Staff Sgt. Jonathan Hill, an Mi-17 helicopter engineer from the 438th Air Expeditionary Advisory Squadron, directs villagers to his helicopter, Jan. 24, 2012. American and Afghan airmen conducted a rescue mission in the Badakshan province, Afghanistan after an avalanche trapped and injured members of Shewa Village. (U.S. Air Force photo/Master Sgt. Shane A. Cuomo)
AFGHANISTAN (January 26, 2012) — A team of U.S. and Afghan air force aircrew and support personnel snapped into action Jan. 24, 2012, to provide life-saving support to 31 Afghan victims of an avalanche.
The team also supported a previous Afghan aircrew that downed their aircraft in an effort to support the victims of the avalanche in northern Afghanistan, near the city of Fayzabad.
Lt. Col. Chas Tacheny, the deputy commander of the 438 Air Expeditionary Advisory Group, was in charge of putting a team together for the mission. He said his first priority was to ensure that this mission didn’t add any more injuries to the tally of what had already taken place.
“First thing you think about in Afghanistan is the ability to survive,” he said. “You don’t want to do any more damage to your crew or equipment.”
The Portland, Ore., native said he made sure to include medical and force protection personnel in the team of people spread out among two M-17 helicopters. He also wanted to ensure that everybody was properly equipped for the area. The temperatures at the site were an arctic -15 degrees Fahrenheit.
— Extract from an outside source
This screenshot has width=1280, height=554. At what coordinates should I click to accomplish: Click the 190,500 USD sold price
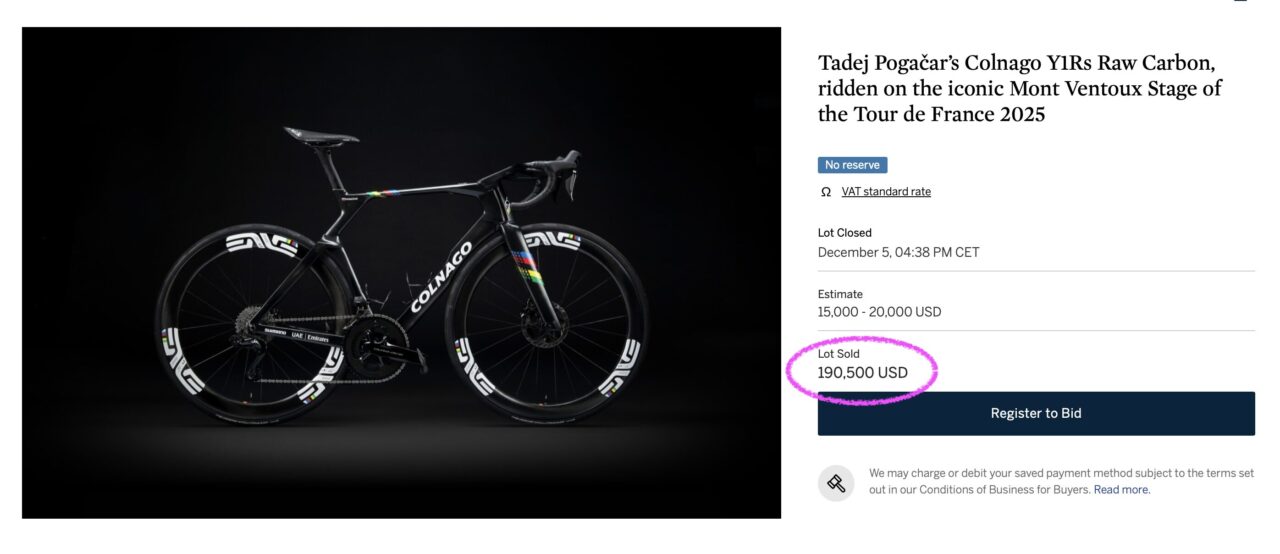pyautogui.click(x=863, y=373)
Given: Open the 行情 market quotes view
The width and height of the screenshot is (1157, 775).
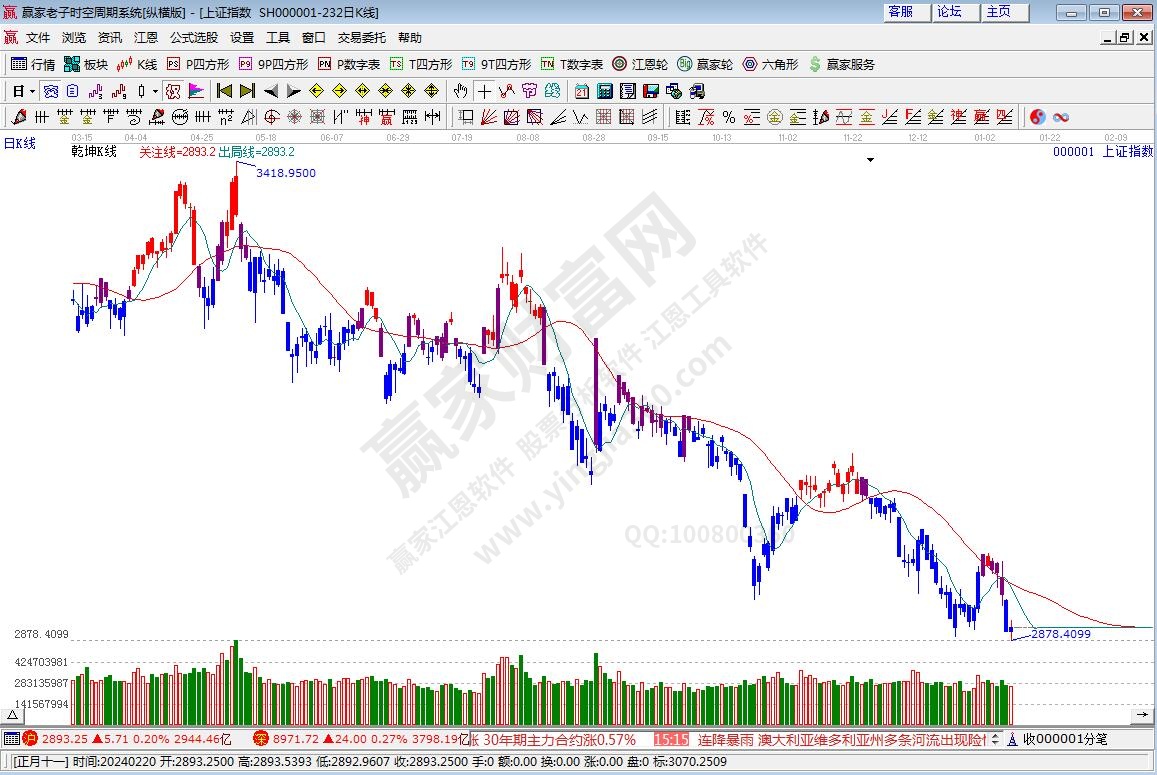Looking at the screenshot, I should pyautogui.click(x=33, y=64).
The rescue team showed off some flexibility in performing the mission. The team was built to perform an air safety inspection of the crash site, but about an hour before arrival, they learned about the humanitarian wrinkle to the mission. Airlift of all victims would require two flights. The aircrew of the downed aircraft communicated with the rescue team to provide triage information about which victims needed to be on the first flight. They also combined forces with the local villagers to shovel out a landing zone for the rescue team.
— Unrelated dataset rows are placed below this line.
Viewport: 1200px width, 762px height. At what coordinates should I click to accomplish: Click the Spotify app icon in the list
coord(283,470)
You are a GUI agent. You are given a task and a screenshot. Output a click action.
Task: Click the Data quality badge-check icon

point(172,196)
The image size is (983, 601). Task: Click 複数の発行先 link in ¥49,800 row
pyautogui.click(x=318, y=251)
“This aircraft recovery mission changed very quickly,” said Lt. Col. John Conmy, commander of the 438th and a Mi-17 pilot who was on the mission. “The landing zone was much smaller than we anticipated. Not too many teams could’ve pulled this off.”
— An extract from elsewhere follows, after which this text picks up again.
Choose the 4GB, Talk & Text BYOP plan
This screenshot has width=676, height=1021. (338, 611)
Tacheny said the biggest challenge was getting to the site safely. The site was at an elevation of 9,000 feet and tucked into the difficult to traverse Hindu Kush mountain range. The Afghan crew members were an integral part of the navigation as they helped direct the pilots to the rescue site.
“The Afghans know this country and the terrain well,” said Tacheny. “They did a great job of leading us through the mountains and to where we needed to go.”
The Afghans also sent safety officers and maintenance personnel on the mission. They were eager to get a chance to pitch in to help their countrymen.
“It makes us happy to help others who are facing danger,” said Afghan air force Maj. Farid Samin. “The crews of all the aircraft worked together as a team to make this happen.”
Even with expert direction, traveling safely to the site was no easy task said Capt. Mark Morales, an instructor pilot with 438th Air Expeditionary Advisory Squadron. Morales piloted one of the three helicopters.
He said that the combination of high altitude and a small landing zone required the best efforts of everybody involved in the mission. He said landing was also complicated by the snow, which was up to five feet deep in some areas, obscuring the landing zone.
“The mission presented very challenging flight conditions, and to see our crew execute it effectively makes me extremely proud of them,” said Morales. “It was not just the aircrew though. A lot of people came together to get up the mountain and help save some people from additional suffering.”
Master Sgt. Chris Banks, a ground medic with the 438th Air Expeditionary Wing, played a vital part in the mission as well. As the sole medic, he was in charge of making sure all 31 victims of the avalanche and the aircrew of the downed Mi-17 received urgent care.
“That was probably the most intense mission I have ever worked on,” he said “When you are working with that many patients, it really gets your adrenaline running.”
During the approximately 15 minute trip back to Faizabad, the sergeant, a native of Orlando, Fla., hustled from patient to patient swapping out wet dressings for new dry ones and treating wounds as best he could. He said if the rescue mission had come any later, they may not have been able to save all of the victims.
“It was the worst case of frost bite I have ever seen in person,” he said. “I have only seen cases that severe in pictures.”
Morales, a native of San Antonio, said it was a true team effort. In addition to the Afghans providing guidance through the mountains, a German provincial reconstruction team provided timely reconnaissance pictures that provided valuable information for the mission.
“Teamwork and communication between the U.S., the Germans and the Afghans was the linchpin for this whole operation,” said Morales. Without the German intelligence, we would have been burning precious time and fuel searching for the crash site and village.
Tacheny said he regrets not being able to do a ground inspection of the downed aircraft, but he said the most important part of the mission, “saving lives,” was a success.
“The humanitarian piece of the mission was an absolute home run,” he said. “I’m extremely proud of the team. They did an admirable job.